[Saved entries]
◇ ◇ ◇
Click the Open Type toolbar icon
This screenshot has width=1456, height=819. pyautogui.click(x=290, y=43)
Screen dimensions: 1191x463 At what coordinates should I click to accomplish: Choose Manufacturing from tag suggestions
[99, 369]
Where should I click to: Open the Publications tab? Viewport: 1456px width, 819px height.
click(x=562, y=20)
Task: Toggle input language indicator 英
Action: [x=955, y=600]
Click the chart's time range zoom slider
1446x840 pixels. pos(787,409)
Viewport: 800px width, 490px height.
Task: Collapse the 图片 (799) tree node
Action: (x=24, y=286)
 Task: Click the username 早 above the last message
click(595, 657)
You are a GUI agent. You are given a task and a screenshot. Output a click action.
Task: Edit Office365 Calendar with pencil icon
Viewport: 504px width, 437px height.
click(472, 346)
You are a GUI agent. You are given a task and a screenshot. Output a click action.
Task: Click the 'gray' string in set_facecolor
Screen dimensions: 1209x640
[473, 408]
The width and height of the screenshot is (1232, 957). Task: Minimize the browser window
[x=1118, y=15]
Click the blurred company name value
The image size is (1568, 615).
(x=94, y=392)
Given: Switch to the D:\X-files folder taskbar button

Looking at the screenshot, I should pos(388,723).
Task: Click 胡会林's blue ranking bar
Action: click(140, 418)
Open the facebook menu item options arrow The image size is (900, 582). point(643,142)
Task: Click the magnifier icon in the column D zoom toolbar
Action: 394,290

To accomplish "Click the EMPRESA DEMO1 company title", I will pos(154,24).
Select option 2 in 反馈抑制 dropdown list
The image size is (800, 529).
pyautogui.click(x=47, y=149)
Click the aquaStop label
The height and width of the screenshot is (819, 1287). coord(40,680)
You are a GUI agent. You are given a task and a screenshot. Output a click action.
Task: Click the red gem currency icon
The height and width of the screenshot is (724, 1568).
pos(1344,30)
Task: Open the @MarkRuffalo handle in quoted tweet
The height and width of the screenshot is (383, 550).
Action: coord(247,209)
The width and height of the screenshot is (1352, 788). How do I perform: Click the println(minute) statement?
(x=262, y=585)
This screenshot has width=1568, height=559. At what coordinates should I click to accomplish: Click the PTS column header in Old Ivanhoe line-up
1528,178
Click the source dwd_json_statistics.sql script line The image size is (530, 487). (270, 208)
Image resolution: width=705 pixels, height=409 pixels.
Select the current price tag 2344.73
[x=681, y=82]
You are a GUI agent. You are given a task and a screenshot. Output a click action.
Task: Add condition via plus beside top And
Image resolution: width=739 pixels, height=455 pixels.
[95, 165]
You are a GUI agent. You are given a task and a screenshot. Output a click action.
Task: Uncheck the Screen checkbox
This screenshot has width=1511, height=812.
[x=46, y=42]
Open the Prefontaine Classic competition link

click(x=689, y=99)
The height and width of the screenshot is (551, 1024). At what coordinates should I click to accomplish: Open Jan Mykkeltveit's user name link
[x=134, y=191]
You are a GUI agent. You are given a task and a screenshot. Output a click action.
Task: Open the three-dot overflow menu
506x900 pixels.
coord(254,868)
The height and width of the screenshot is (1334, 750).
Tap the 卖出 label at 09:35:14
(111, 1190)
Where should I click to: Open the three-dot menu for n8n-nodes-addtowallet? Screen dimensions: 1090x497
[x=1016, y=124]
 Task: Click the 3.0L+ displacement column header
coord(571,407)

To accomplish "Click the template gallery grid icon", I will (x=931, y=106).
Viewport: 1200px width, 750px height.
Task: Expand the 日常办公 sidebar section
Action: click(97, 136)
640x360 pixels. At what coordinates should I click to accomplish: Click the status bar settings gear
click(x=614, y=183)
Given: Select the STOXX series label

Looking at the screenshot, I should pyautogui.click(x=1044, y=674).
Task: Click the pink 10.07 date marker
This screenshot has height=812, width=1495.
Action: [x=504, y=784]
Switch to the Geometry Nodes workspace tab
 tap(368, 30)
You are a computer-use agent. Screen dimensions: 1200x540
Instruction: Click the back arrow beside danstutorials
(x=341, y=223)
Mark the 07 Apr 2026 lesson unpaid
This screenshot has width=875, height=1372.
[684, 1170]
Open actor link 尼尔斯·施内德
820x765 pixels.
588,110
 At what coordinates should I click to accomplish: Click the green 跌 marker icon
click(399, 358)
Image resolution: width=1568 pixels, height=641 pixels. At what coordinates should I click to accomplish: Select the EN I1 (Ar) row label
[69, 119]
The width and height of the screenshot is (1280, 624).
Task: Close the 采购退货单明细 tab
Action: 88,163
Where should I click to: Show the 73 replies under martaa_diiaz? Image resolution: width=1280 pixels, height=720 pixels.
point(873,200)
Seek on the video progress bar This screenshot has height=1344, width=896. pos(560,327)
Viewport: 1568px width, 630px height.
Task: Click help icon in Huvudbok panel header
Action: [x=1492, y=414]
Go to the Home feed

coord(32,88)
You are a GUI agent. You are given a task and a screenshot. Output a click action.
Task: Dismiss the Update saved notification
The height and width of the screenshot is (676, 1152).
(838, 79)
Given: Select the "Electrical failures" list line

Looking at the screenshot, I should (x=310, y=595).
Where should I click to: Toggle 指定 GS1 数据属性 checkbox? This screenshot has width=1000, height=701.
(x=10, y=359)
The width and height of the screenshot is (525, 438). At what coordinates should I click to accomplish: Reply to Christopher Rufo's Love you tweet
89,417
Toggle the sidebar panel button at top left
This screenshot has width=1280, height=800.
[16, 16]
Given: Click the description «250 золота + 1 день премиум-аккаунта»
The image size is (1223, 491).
◇ ◇ ◇
> EXERCISE DETAILS:
An exact written copy of every entry is the required answer.

> OUTPUT FOR THIS EXERCISE:
Click the Open Type toolbar icon
This screenshot has width=1456, height=819. pyautogui.click(x=290, y=43)
Screen dimensions: 1191x463 At what coordinates should I click to accomplish: Choose Manufacturing from tag suggestions
[99, 369]
Where should I click to: Open the Publications tab? Viewport: 1456px width, 819px height.
click(x=562, y=20)
Task: Toggle input language indicator 英
Action: [x=955, y=600]
Click the chart's time range zoom slider
1446x840 pixels. pos(787,409)
Viewport: 800px width, 490px height.
Task: Collapse the 图片 (799) tree node
Action: (x=24, y=286)
 Task: Click the username 早 above the last message
click(595, 657)
You are a GUI agent. You are given a task and a screenshot. Output a click action.
Task: Edit Office365 Calendar with pencil icon
Viewport: 504px width, 437px height.
click(472, 346)
You are a GUI agent. You are given a task and a screenshot. Output a click action.
Task: Click the 'gray' string in set_facecolor
Screen dimensions: 1209x640
[473, 408]
The width and height of the screenshot is (1232, 957). Task: Minimize the browser window
[x=1118, y=15]
Click the blurred company name value
The image size is (1568, 615).
(x=94, y=392)
Given: Switch to the D:\X-files folder taskbar button

Looking at the screenshot, I should pos(388,723).
Task: Click 胡会林's blue ranking bar
Action: click(140, 418)
Open the facebook menu item options arrow The image size is (900, 582). point(643,142)
Task: Click the magnifier icon in the column D zoom toolbar
Action: 394,290

To accomplish "Click the EMPRESA DEMO1 company title", I will pos(154,24).
Select option 2 in 反馈抑制 dropdown list
The image size is (800, 529).
pyautogui.click(x=47, y=149)
Click the aquaStop label
The height and width of the screenshot is (819, 1287). coord(40,680)
You are a GUI agent. You are given a task and a screenshot. Output a click action.
Task: Click the red gem currency icon
The height and width of the screenshot is (724, 1568).
pos(1344,30)
Task: Open the @MarkRuffalo handle in quoted tweet
The height and width of the screenshot is (383, 550).
Action: coord(247,209)
The width and height of the screenshot is (1352, 788). How do I perform: Click the println(minute) statement?
(x=262, y=585)
This screenshot has width=1568, height=559. At what coordinates should I click to accomplish: Click the PTS column header in Old Ivanhoe line-up
1528,178
Click the source dwd_json_statistics.sql script line The image size is (530, 487). (270, 208)
Image resolution: width=705 pixels, height=409 pixels.
Select the current price tag 2344.73
[x=681, y=82]
You are a GUI agent. You are given a task and a screenshot. Output a click action.
Task: Add condition via plus beside top And
Image resolution: width=739 pixels, height=455 pixels.
[95, 165]
You are a GUI agent. You are given a task and a screenshot. Output a click action.
Task: Uncheck the Screen checkbox
This screenshot has width=1511, height=812.
[x=46, y=42]
Open the Prefontaine Classic competition link

click(x=689, y=99)
The height and width of the screenshot is (551, 1024). At what coordinates should I click to accomplish: Open Jan Mykkeltveit's user name link
[x=134, y=191]
You are a GUI agent. You are given a task and a screenshot. Output a click action.
Task: Open the three-dot overflow menu
506x900 pixels.
coord(254,868)
The height and width of the screenshot is (1334, 750).
Tap the 卖出 label at 09:35:14
(111, 1190)
Where should I click to: Open the three-dot menu for n8n-nodes-addtowallet? Screen dimensions: 1090x497
[x=1016, y=124]
 Task: Click the 3.0L+ displacement column header
coord(571,407)

To accomplish "Click the template gallery grid icon", I will (x=931, y=106).
Viewport: 1200px width, 750px height.
Task: Expand the 日常办公 sidebar section
Action: click(97, 136)
640x360 pixels. At what coordinates should I click to accomplish: Click the status bar settings gear
click(x=614, y=183)
Given: Select the STOXX series label

Looking at the screenshot, I should pyautogui.click(x=1044, y=674).
Task: Click the pink 10.07 date marker
This screenshot has height=812, width=1495.
Action: [x=504, y=784]
Switch to the Geometry Nodes workspace tab
 tap(368, 30)
You are a computer-use agent. Screen dimensions: 1200x540
Instruction: Click the back arrow beside danstutorials
(x=341, y=223)
Mark the 07 Apr 2026 lesson unpaid
This screenshot has width=875, height=1372.
[684, 1170]
Open actor link 尼尔斯·施内德
820x765 pixels.
588,110
 At what coordinates should I click to accomplish: Click the green 跌 marker icon
click(399, 358)
Image resolution: width=1568 pixels, height=641 pixels. At what coordinates should I click to accomplish: Select the EN I1 (Ar) row label
[69, 119]
The width and height of the screenshot is (1280, 624).
Task: Close the 采购退货单明细 tab
Action: 88,163
Where should I click to: Show the 73 replies under martaa_diiaz? Image resolution: width=1280 pixels, height=720 pixels.
point(873,200)
Seek on the video progress bar This screenshot has height=1344, width=896. pos(560,327)
Viewport: 1568px width, 630px height.
Task: Click help icon in Huvudbok panel header
Action: [x=1492, y=414]
Go to the Home feed

coord(32,88)
You are a GUI agent. You are given a task and a screenshot. Output a click action.
Task: Dismiss the Update saved notification
The height and width of the screenshot is (676, 1152).
(838, 79)
Given: Select the "Electrical failures" list line

Looking at the screenshot, I should (x=310, y=595).
Where should I click to: Toggle 指定 GS1 数据属性 checkbox? This screenshot has width=1000, height=701.
(x=10, y=359)
The width and height of the screenshot is (525, 438). At what coordinates should I click to accomplish: Reply to Christopher Rufo's Love you tweet
89,417
Toggle the sidebar panel button at top left
This screenshot has width=1280, height=800.
[16, 16]
Given: Click the description «250 золота + 1 день премиум-аккаунта»
The image size is (1223, 491).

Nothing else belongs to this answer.